Gli inventori del bike sharing

Gli inventori del bike sharing

Uno dei sistemi di condivisione dei trasporti più diffuso al mondo, il bike sharing, fu inventato più di mezzo secolo fa da un gruppo di anarchici, ma non fu un successo.

Oggi è utilizzato in centinaia di città al mondo – decine anche in Italia – e di recente ha raggiunto nuovi mercati con l’invenzione del free floating, un sistema per lasciare la bici dove si vuole anziché nelle apposite stazioni. Ofo, il più importante servizio di bike sharing al mondo, gestisce più di 10 milioni di bici in duecento città e secondo le stime degli analisti vale più di un miliardo di dollari.

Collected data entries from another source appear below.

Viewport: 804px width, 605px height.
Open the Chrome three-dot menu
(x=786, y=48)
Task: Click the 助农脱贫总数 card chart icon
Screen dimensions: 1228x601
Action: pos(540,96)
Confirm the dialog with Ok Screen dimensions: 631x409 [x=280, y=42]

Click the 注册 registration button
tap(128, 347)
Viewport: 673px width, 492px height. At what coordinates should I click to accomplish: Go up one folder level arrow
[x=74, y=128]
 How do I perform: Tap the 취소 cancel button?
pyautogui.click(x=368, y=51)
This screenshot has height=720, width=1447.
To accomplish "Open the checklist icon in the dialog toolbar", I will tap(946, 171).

Ed è iniziato tutto il 28 luglio 1965 ad Amsterdam, grazie a un gruppo di squinternati.

La notte precedente un gruppo anarchico olandese di nome Provo aveva distribuito dei volantini che annunciavano la fine del «regno dell’asfalto della borghesia motorizzata». Il giorno dopo Roel van Duijn e Luud Schimmelpennink, due attivisti di Provo, verniciarono di bianco tre biciclette nere nella Spui, una piazza nel centro di Amsterdam.

Nei giorni successivi diverse altre bici furono dipinte di bianco e lasciate libere in giro per la città; «la bici bianca è il nuovo sistema gratuito del trasporto comunale», si leggeva su nuovi volantini distribuiti da Provo.

L’esperimento fallì presto: l’Economist racconta che la polizia olandese sequestrò le bici bianche sulla base di una legge del 1928 secondo cui ogni bici doveva avere un lucchetto.

Citylab, la sezione dell’Atlantic che si occupa di trasporti e urbanistica, scrive che Provo abbandonò l’esperimento dopo che la maggior parte delle bici venne rubata o danneggiata.